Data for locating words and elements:
= = =

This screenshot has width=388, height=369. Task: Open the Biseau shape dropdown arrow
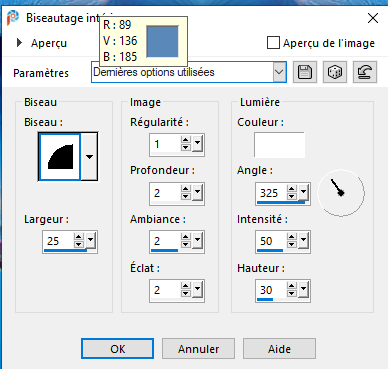pyautogui.click(x=89, y=157)
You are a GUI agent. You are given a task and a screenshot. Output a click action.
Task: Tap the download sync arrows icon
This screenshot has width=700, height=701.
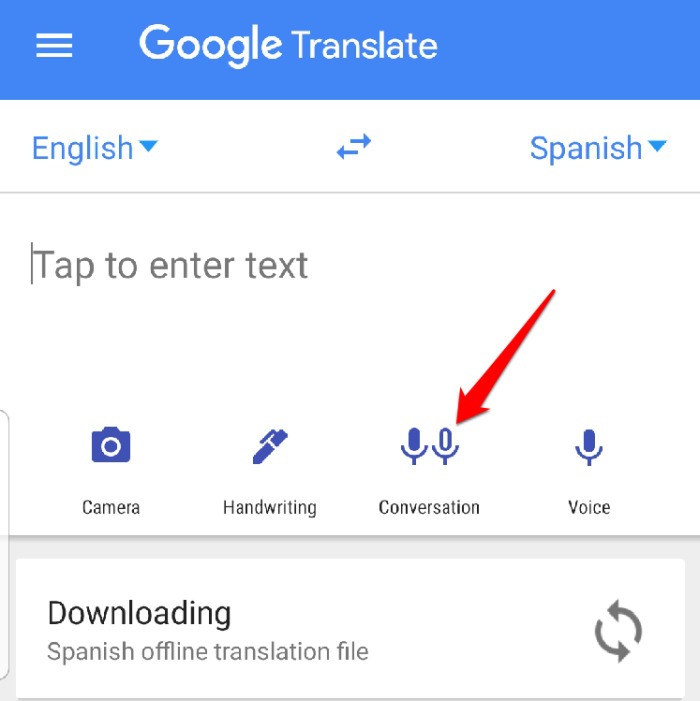(x=618, y=631)
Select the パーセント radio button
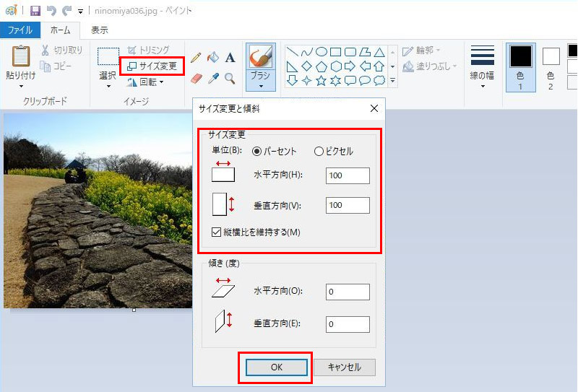The image size is (578, 392). tap(256, 152)
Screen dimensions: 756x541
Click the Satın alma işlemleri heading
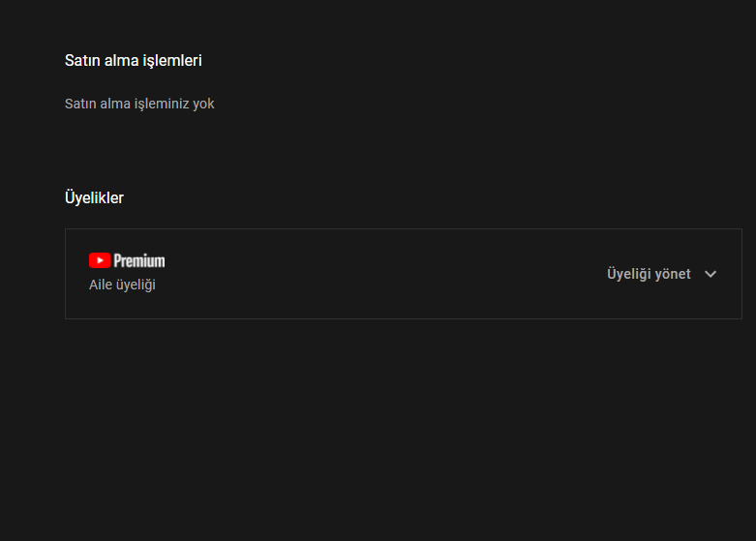point(133,60)
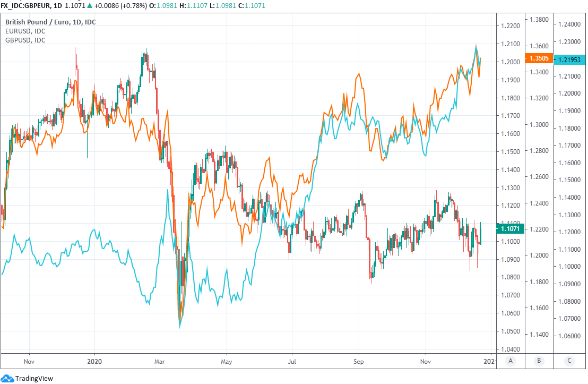The image size is (588, 384).
Task: Click the 1.2200 tick on leftmost price scale
Action: pos(510,25)

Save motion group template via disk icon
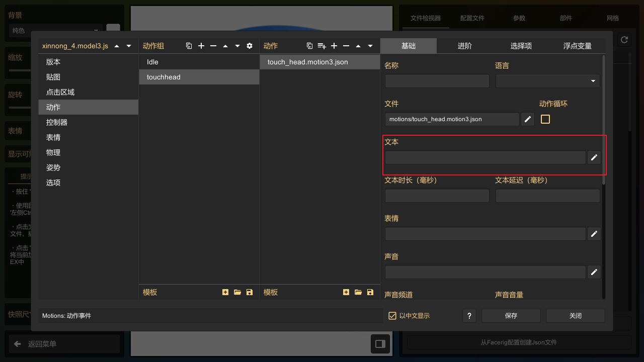(x=250, y=292)
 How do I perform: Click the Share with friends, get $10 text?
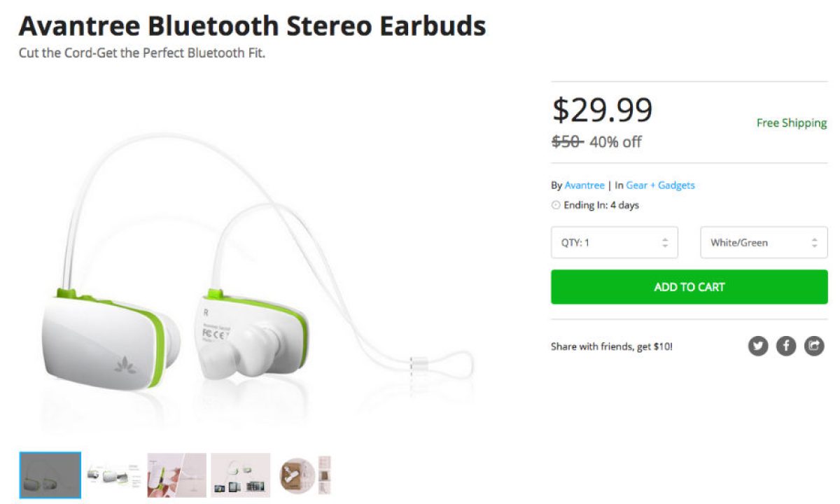(x=612, y=346)
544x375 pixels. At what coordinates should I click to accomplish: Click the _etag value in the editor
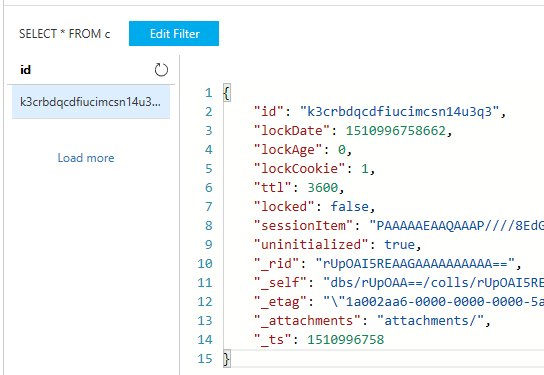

= = =

EXERCISE DESCRIPTION: Retype all of the data above line for line, with the pictures left out.

WRITTEN RESPONSE:
This screenshot has width=388, height=369. Task: Open the Biseau shape dropdown arrow
pyautogui.click(x=89, y=157)
You are a GUI agent. You are given a task and a screenshot. Output a click action.
Task: Tap the download sync arrows icon
This screenshot has width=700, height=701.
(x=618, y=631)
Select the パーセント radio button
The image size is (578, 392). tap(256, 152)
Screen dimensions: 756x541
Click the Satın alma işlemleri heading
point(133,60)
The image size is (588, 384).
Task: Click the 1.2200 tick on leftmost price scale
Action: pos(510,25)

Save motion group template via disk icon
(x=250, y=292)
 How do I perform: Click the Share with friends, get $10 text?
(x=612, y=346)
544x375 pixels. At what coordinates should I click to accomplish: Click the _etag value in the editor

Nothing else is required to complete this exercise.